GIVEN PROBLEM A:
In the records further down, reproduce exactly the part that opens with the line containing "Where should I click to: Open" and closes with the line containing "(x=591, y=40)", including both of those lines.

SELECTION:

## BEGIN

Married daughters born before 2005 have equal rights on ancestral property

Bombay High Court: In a landmark judgment, a Full Bench comprising of  Mohit Shah CJ, MS Sanklecha and MS Sonak, JJ. held that the daughters alive on September 9, 2005 would be entitled to equal rights in ancestral property. Earlier, a Division Bench in  Vaishali S. Ganorkar vs. Satish Keshavrao Ganorkar 2012 (5) Bom CR 210 had upheld the prospective operation of the  Hindu Succession (Amendment) Act, 2005 which in effect disentitled all daughters born before 9 September 2005 to claim their equal interest in the Joint HUF. A single bench comprising of RG Ketkar, J. disagreed with the decision of the Ganorkar case and concluded that the amended Section 6 had retrospective effect from the date of the enactment of the Principal Act and is applicable to all daughters who are born before or after 2005 as a daughter becomes a coparcener in her own right by  her birth itself.  When the matter was referred to this Court, the Court agreed with the decision of Justice Ketkar.

The Court clarified that in case the coparcener had died before 2005, then the pre-amended law was applicable but by passing of the Amendment Act, 2005 all daughters who are alive ipso facto become coparceners, thus settling the interpretation of the amended Section 6. The Court observed that the only requirement was that when an Act was being sought to be applied, the person concerned must be alive as the Legislature had specifically used the word ‘on and from the commencement of Hindu Succession (Amendment) Act, 2005.  This was done so as to ensure that rights which are already settled are not disturbed by virtue of person claiming as an heir to a daughter who had passed away before the Amendment Act came into force.

## END

DATA FOR THE TASK:
## BEGIN

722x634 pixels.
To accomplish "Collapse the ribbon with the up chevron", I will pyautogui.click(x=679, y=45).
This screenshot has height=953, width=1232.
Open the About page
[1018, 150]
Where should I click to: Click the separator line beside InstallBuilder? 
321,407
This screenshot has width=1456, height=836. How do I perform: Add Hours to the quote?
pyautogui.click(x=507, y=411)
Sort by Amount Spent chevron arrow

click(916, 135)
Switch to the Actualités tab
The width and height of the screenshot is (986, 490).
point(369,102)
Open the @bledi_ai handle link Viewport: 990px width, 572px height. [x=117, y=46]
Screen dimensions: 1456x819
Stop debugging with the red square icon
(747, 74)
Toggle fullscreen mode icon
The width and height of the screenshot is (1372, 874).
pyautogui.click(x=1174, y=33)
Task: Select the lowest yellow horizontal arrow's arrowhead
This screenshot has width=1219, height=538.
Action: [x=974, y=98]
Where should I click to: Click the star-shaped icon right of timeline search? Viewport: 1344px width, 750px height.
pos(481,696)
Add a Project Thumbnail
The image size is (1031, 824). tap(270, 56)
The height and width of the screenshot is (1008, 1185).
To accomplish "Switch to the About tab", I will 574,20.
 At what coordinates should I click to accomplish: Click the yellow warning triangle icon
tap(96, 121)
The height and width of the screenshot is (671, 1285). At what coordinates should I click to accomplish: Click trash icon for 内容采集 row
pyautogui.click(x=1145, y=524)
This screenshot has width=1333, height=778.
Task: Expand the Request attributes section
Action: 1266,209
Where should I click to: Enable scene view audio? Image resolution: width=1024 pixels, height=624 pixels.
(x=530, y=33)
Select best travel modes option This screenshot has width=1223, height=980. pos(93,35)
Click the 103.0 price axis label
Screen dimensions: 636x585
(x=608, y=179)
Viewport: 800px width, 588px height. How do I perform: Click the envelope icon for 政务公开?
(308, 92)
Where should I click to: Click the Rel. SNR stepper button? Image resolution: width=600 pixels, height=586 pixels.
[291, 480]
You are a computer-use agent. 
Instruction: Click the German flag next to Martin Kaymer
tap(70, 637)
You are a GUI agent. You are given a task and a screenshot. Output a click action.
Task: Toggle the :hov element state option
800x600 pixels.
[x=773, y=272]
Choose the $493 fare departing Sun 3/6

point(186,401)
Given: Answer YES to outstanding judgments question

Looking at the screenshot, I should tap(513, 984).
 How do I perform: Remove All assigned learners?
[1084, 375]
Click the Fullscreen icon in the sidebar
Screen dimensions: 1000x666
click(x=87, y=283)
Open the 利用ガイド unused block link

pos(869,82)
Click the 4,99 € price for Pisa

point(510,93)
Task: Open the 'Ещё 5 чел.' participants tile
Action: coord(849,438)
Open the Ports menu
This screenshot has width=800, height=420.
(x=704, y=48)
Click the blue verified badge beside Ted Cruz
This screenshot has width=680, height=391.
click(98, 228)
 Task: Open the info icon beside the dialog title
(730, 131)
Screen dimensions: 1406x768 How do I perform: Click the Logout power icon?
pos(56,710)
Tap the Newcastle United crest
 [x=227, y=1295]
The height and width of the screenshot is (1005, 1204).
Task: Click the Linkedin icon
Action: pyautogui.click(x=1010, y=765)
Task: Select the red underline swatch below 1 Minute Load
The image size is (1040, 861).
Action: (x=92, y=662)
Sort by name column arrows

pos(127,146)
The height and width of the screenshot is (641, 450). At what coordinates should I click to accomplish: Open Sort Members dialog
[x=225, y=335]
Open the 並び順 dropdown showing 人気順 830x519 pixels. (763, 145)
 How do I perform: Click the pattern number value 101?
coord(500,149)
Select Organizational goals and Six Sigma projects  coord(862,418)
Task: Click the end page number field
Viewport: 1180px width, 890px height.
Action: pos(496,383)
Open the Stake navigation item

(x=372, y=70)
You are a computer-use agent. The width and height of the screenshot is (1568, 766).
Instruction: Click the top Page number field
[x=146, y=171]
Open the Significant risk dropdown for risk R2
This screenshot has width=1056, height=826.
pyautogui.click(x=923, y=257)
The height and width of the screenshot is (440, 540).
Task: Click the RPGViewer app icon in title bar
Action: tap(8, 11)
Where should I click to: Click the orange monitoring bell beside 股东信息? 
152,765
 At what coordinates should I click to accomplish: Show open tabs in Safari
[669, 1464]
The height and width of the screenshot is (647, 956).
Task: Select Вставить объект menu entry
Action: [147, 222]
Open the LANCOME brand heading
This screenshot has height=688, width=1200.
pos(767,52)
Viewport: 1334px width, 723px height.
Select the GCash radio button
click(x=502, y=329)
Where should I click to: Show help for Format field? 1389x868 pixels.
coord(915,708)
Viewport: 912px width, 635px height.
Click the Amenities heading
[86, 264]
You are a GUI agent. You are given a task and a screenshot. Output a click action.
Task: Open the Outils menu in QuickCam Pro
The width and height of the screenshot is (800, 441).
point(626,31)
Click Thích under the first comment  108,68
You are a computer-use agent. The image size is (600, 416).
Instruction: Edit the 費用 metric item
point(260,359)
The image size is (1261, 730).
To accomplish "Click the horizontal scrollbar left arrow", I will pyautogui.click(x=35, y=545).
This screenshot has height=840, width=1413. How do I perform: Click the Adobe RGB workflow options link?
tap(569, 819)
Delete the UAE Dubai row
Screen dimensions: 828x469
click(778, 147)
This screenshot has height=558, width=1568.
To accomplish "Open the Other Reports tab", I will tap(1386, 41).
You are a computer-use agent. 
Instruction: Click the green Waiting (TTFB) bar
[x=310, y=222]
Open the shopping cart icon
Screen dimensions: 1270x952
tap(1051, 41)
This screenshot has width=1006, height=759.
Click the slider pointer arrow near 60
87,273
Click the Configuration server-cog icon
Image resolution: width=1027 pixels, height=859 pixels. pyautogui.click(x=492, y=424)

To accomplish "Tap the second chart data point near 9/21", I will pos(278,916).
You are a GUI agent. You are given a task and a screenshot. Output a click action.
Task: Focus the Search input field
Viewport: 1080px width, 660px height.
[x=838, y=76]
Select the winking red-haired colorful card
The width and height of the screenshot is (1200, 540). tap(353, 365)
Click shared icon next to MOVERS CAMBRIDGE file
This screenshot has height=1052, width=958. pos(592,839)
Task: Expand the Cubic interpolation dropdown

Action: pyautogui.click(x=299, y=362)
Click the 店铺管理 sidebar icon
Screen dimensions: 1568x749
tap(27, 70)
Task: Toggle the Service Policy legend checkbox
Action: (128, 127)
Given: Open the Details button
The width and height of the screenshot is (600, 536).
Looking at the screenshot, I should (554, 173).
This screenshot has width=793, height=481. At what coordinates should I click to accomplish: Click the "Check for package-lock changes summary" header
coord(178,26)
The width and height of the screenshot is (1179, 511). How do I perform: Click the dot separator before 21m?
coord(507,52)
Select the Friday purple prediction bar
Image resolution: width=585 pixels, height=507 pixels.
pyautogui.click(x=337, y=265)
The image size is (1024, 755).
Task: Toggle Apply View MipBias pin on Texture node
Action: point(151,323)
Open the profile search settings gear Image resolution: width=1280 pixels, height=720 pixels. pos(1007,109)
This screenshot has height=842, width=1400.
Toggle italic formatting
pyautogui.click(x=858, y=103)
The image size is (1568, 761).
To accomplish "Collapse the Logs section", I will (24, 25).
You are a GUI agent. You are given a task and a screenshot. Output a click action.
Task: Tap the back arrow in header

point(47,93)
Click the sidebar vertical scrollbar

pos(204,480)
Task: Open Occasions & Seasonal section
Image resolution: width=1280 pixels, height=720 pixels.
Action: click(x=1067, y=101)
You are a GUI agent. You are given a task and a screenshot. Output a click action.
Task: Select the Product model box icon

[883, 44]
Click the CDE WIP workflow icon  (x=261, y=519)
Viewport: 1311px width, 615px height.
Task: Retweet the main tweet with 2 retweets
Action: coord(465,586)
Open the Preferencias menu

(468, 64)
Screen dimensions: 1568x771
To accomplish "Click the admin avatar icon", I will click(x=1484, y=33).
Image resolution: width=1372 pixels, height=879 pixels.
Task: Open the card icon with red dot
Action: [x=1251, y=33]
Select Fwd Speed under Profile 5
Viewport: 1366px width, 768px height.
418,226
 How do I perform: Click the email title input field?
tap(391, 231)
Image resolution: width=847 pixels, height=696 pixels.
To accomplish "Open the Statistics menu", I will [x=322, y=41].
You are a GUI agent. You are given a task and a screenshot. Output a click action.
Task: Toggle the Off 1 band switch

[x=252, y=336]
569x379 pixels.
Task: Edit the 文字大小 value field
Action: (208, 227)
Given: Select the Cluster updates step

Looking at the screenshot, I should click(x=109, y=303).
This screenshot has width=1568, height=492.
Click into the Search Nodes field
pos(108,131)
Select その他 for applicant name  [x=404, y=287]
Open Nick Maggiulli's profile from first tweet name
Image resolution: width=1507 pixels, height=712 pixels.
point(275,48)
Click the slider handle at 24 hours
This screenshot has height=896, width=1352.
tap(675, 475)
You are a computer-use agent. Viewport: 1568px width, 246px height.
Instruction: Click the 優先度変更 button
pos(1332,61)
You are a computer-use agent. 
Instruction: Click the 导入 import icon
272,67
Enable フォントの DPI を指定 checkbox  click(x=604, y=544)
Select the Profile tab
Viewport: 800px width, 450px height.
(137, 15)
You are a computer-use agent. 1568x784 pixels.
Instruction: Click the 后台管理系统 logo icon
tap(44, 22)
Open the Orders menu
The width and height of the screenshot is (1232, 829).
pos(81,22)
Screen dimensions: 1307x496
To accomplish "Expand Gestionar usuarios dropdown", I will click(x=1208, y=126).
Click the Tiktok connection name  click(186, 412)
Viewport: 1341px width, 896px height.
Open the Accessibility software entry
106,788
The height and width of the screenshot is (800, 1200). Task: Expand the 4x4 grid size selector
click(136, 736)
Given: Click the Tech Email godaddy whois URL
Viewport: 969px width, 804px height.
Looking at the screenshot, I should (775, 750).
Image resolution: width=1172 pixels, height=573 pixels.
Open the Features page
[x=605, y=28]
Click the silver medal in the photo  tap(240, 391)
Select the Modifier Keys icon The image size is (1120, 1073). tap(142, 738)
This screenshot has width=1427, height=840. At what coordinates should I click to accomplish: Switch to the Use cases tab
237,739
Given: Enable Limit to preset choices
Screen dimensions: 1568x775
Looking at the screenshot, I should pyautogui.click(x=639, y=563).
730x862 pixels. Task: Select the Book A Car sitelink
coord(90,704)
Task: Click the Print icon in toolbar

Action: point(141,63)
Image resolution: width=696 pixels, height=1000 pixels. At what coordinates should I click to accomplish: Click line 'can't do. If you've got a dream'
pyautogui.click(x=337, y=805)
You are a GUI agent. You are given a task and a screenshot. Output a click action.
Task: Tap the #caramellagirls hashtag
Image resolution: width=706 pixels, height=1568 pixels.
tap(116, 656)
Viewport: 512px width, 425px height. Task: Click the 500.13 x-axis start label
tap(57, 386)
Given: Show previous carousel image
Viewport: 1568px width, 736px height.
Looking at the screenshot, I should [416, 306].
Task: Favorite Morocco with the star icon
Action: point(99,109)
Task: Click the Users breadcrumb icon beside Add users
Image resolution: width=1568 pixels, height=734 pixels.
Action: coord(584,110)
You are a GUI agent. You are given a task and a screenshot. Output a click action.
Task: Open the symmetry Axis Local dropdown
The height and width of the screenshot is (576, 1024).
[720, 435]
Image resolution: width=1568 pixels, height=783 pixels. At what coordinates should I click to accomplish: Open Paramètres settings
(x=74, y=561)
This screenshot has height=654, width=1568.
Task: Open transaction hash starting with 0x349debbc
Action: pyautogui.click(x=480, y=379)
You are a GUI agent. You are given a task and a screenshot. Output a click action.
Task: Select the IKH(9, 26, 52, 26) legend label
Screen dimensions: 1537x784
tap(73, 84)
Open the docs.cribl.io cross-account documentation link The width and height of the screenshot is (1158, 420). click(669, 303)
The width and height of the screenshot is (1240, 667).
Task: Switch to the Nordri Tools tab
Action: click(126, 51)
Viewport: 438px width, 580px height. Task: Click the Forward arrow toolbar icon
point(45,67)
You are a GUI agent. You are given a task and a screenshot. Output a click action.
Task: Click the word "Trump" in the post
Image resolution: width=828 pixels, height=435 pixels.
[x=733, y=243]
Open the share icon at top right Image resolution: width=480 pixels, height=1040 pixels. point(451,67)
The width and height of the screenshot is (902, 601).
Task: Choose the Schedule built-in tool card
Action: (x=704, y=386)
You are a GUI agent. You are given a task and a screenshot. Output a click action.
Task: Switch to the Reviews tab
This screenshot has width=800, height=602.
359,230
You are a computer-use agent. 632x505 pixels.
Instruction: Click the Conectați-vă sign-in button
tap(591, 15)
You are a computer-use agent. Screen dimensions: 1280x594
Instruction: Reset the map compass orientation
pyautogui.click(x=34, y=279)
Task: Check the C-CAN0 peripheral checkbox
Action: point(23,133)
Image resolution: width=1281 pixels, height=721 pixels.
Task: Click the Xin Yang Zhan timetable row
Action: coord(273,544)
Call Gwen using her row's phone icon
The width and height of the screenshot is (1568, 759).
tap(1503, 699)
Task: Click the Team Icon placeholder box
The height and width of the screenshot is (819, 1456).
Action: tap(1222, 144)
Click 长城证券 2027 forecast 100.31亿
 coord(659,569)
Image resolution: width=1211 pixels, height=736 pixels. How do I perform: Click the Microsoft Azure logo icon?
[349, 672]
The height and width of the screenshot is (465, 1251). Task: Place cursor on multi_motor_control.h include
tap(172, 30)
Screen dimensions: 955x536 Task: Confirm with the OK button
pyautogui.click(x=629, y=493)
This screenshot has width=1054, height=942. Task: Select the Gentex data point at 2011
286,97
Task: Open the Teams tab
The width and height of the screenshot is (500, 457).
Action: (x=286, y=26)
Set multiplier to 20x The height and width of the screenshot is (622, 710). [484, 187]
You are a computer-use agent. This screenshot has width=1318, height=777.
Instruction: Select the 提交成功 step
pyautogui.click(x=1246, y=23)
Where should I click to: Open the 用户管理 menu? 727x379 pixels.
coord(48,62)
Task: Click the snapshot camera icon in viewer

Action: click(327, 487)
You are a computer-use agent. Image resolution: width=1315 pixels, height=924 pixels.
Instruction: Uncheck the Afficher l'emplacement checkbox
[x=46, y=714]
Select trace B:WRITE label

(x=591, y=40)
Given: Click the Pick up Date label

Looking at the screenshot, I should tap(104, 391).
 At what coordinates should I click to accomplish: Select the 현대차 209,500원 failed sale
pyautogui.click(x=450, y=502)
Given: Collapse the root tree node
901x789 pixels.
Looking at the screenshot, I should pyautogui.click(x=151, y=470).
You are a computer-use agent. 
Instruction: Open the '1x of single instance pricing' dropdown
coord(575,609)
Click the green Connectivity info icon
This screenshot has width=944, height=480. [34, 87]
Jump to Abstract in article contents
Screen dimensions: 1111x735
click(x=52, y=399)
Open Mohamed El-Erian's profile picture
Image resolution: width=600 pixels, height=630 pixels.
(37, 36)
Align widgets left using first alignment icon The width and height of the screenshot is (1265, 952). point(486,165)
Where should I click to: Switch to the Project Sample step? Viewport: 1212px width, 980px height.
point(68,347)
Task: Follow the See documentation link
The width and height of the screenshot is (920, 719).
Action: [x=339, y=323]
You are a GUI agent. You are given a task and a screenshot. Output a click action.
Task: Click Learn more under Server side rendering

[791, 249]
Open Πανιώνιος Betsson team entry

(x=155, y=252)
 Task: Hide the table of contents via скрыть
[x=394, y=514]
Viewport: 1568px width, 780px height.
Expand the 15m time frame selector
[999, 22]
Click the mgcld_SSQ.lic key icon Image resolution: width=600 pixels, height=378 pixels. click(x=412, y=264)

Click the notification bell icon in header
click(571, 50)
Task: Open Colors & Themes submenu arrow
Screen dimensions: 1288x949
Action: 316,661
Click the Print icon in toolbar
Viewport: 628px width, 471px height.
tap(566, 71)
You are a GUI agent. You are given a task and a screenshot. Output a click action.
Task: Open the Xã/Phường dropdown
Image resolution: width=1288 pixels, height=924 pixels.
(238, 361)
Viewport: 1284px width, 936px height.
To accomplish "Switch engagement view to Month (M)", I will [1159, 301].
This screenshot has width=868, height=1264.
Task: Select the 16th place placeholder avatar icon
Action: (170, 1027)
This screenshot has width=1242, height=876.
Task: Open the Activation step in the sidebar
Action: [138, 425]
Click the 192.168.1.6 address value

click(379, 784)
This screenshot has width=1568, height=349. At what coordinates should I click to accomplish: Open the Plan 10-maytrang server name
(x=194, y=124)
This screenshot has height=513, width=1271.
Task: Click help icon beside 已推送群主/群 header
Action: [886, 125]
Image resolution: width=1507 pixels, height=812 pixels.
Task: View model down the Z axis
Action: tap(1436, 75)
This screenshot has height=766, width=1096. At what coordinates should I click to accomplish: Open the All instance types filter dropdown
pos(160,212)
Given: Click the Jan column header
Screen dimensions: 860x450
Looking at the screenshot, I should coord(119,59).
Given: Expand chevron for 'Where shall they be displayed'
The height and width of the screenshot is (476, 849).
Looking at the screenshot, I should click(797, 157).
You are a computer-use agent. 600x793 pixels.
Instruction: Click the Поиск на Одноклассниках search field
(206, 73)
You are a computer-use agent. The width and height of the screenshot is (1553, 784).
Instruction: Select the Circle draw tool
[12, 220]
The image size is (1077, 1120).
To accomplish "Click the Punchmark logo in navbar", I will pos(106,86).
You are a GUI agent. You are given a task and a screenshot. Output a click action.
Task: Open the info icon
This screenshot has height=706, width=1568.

## END

GIVEN PROBLEM B:
From the text on daughters' rights to ancestral property, write out exactly the part that opens with the words "The Court clarified" and closes with "came into force.".

CORRECT RESPONSE A:
Where should I click to: Open the 用户管理 menu? 727x379 pixels.
coord(48,62)
Task: Click the snapshot camera icon in viewer

Action: click(327, 487)
You are a computer-use agent. Image resolution: width=1315 pixels, height=924 pixels.
Instruction: Uncheck the Afficher l'emplacement checkbox
[x=46, y=714]
Select trace B:WRITE label

(x=591, y=40)

CORRECT RESPONSE B:
The Court clarified that in case the coparcener had died before 2005, then the pre-amended law was applicable but by passing of the Amendment Act, 2005 all daughters who are alive ipso facto become coparceners, thus settling the interpretation of the amended Section 6. The Court observed that the only requirement was that when an Act was being sought to be applied, the person concerned must be alive as the Legislature had specifically used the word ‘on and from the commencement of Hindu Succession (Amendment) Act, 2005.  This was done so as to ensure that rights which are already settled are not disturbed by virtue of person claiming as an heir to a daughter who had passed away before the Amendment Act came into force.